* What the task requires *
Retype the listing from the line with "Click the 3 : 0 score against Gia Lai" to the line with "click(x=448, y=780)", keeping every line the same.

* Provided records *

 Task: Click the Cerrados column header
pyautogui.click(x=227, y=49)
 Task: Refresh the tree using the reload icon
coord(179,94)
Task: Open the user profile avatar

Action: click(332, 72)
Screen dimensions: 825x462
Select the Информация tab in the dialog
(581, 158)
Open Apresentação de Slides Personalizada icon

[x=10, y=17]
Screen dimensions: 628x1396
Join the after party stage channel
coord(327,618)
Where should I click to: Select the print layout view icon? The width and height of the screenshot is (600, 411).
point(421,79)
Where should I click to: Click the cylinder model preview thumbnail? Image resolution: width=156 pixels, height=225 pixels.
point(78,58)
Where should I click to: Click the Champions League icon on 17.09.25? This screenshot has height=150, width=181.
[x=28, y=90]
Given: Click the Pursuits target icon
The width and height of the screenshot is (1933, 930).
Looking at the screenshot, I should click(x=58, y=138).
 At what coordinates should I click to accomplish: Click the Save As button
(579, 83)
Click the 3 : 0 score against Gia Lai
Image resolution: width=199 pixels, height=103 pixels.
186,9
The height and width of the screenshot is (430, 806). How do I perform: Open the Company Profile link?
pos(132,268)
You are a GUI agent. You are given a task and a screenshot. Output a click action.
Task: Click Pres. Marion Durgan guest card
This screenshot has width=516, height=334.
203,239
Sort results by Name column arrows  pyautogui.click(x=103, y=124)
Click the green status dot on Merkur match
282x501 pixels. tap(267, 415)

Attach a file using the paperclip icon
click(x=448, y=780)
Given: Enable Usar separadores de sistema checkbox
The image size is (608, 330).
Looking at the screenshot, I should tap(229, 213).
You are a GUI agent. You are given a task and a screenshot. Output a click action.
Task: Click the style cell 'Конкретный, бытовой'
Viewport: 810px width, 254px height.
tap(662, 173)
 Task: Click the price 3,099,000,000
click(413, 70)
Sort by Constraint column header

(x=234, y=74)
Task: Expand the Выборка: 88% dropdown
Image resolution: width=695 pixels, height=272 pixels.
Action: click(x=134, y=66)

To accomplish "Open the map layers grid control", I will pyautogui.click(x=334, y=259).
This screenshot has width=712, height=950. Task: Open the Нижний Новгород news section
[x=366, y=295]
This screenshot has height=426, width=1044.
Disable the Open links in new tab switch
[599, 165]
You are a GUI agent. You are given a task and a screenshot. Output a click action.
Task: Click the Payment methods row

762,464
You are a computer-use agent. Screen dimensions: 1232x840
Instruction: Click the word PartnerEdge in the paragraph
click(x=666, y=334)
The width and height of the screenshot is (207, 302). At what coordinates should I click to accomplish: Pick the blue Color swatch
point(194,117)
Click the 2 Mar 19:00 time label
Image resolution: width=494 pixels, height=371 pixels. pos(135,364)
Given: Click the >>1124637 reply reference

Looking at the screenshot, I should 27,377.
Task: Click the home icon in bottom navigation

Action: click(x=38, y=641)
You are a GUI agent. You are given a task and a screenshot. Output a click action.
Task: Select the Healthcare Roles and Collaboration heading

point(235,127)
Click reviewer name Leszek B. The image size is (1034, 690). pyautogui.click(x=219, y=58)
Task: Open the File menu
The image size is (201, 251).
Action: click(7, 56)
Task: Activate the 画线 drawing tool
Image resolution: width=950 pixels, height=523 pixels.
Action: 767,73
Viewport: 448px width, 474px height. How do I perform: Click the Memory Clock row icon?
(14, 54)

* Answer to the task *
Click the 3 : 0 score against Gia Lai
Image resolution: width=199 pixels, height=103 pixels.
186,9
The height and width of the screenshot is (430, 806). How do I perform: Open the Company Profile link?
pos(132,268)
You are a GUI agent. You are given a task and a screenshot. Output a click action.
Task: Click Pres. Marion Durgan guest card
This screenshot has width=516, height=334.
203,239
Sort results by Name column arrows  pyautogui.click(x=103, y=124)
Click the green status dot on Merkur match
282x501 pixels. tap(267, 415)

Attach a file using the paperclip icon
click(x=448, y=780)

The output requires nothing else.